Published: Sunday, Jun. 14, 2009 - 12:00 am | Page 1D

This week, the Sacramento Municipal Utility District is set to take its first step toward what promises to be the most significant development in electricity in a century: the "smart" grid.

Thursday, the SMUD board is scheduled to approve a 30-month rollout of 620,000 meters for the Internet age. Instead of today's "dumb" odometer-style counters, the devices will be brainy hubs in a new electrical nervous system that promises to save money and power and foster the next tech boom.

"The electrical system right now looks a lot like it did when Westinghouse and Edison were alive," said Steve Hauser, a vice president at the U.S. Department of Energy's National Renewable Energy Laboratory. "Once you get these systems in place, it's like the Internet in that it sets a foundation for an explosion of innovation."

The big change: Smart meters can talk.

At first, the discussion will stay mostly between the meter and SMUD. A home's power usage will be beamed straight to the utility, eliminating the meter-reader's monthly visit. If your power goes out, the meter will tell SMUD instantly (now, the utility usually learns of outages when customers call).

It won't be long, though, before you and your home have a chance to get in on the conversation, too. To start with, the smart meter can report how much power your home is using – first day-by-day, but eventually second-by-second – and how much it's costing you. The more information customers have, SMUD hopes, the more they'll take steps to cut their energy use.

Next-generation thermostats, appliances and even light fixtures will be able to send and receive signals from the utility via the meter. Ultimately – with customers' consent – SMUD may be able to order hundreds of thousands of air conditioners and other appliances to adjust their power demand to relieve strain on the grid. A dishwasher could postpone its cycle, for instance, or a refrigerator could raise its freezer temperature by a couple degrees for a few hours.

"It's not going to be that long after the infrastructure gets in place that devices are going to emerge" to take advantage of it, said Don Von Dollen, manager of the IntelliGrid program at the Electric Power Research Institute, a nonprofit group funded by the electric utility industry.

Pacific Gas and Electric Co.'s smart-meter program is already under way. The utility is finishing installations in Yolo County this summer and will start soon in El Dorado County. Roseville Electric may launch a similar program as soon as next summer.

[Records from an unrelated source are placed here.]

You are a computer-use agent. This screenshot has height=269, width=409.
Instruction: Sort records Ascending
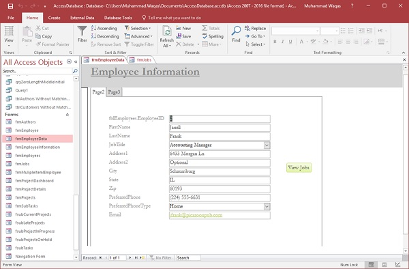click(104, 28)
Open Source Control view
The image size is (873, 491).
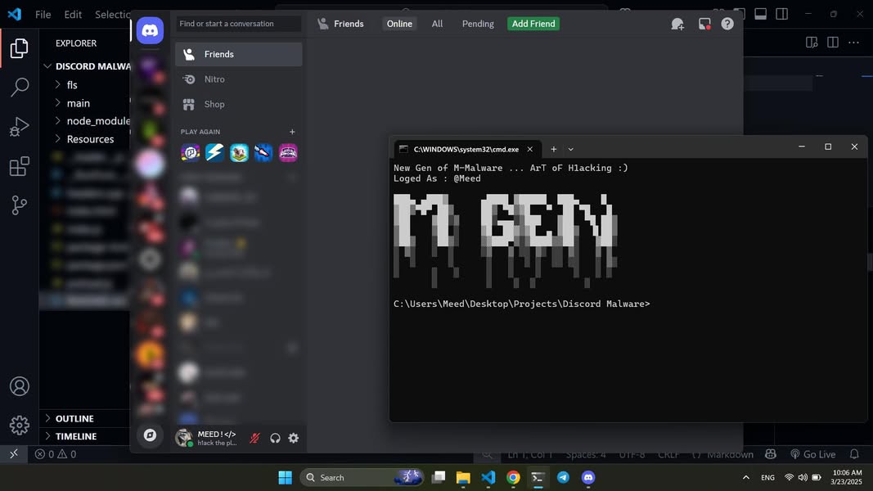point(19,206)
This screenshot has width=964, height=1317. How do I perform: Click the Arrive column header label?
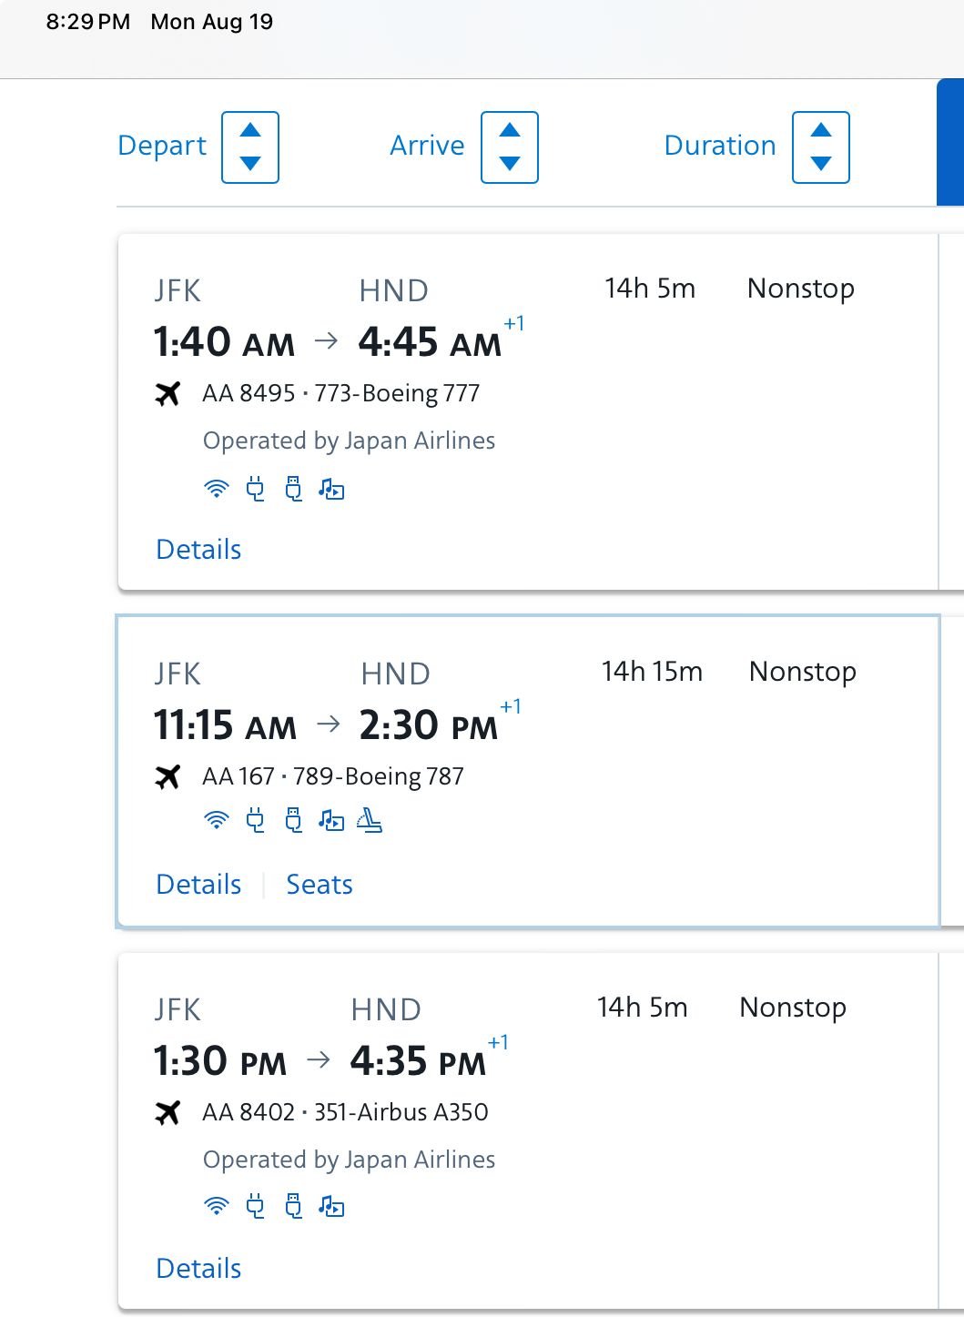click(x=427, y=146)
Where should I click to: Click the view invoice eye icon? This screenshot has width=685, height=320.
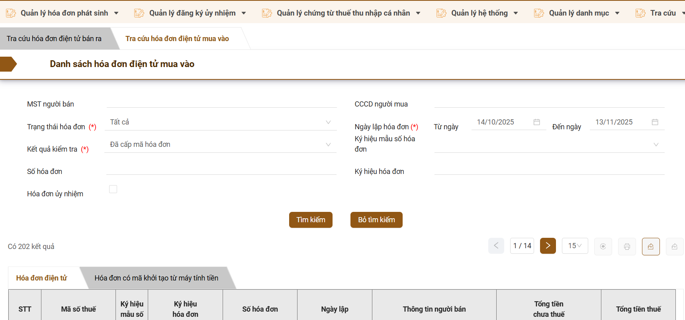[603, 247]
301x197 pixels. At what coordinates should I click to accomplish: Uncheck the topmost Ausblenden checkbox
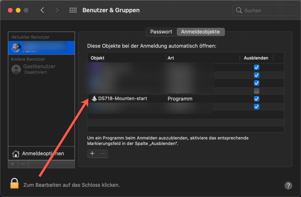click(x=256, y=67)
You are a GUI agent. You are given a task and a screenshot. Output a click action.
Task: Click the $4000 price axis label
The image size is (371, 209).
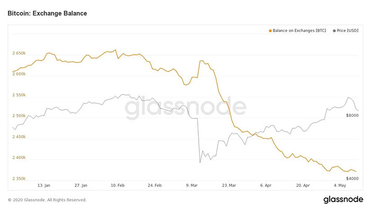click(x=352, y=179)
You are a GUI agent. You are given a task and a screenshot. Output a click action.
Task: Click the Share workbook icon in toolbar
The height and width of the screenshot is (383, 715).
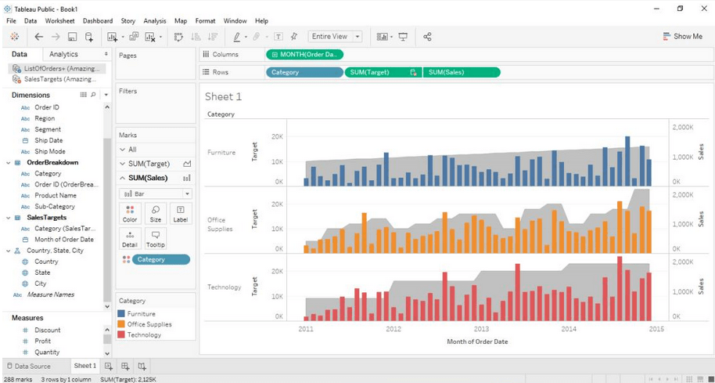[x=427, y=37]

The federal government committed $4.5 billion in the economic stimulus package passed by Congress in February to building the smart grid. SMUD, the state Department of General Services and California State University, Sacramento, are hoping to land a chunk of that funding. Together, they plan to apply for as much as $100 million to develop a regional smart-grid demonstration project.

Washington is funding huge demonstration projects in part because much about the smart grid is still conceptual. Government, utilities and industry are hammering out key details of how the technology will work, such as how smart meters and appliances will communicate. Protecting the system from hackers is another concern.

While new meters will be the first component of the smart grid most consumers see, changes will extend all the way back to the power plant. Both government and utilities are looking to the new technologies to manage a power system that soon will face dramatic changes in both supply and demand.

Renewable energy mandates and greenhouse-gas controls are likely to drive increases in clean but sporadic and scattered power sources, like wind and solar. Today's grid doesn't handle these well. For instance, utilities can't tell how much power California's tens of thousands of household solar installations are pumping into the grid at any given time.

The smart grid also should better handle the expected flood of plug-in hybrids and electric cars in the next decade. Power use already peaks in the afternoon, when people get home from work. Having to recharge a fleet of battery-powered cars at the same time stands to make the problem even worse.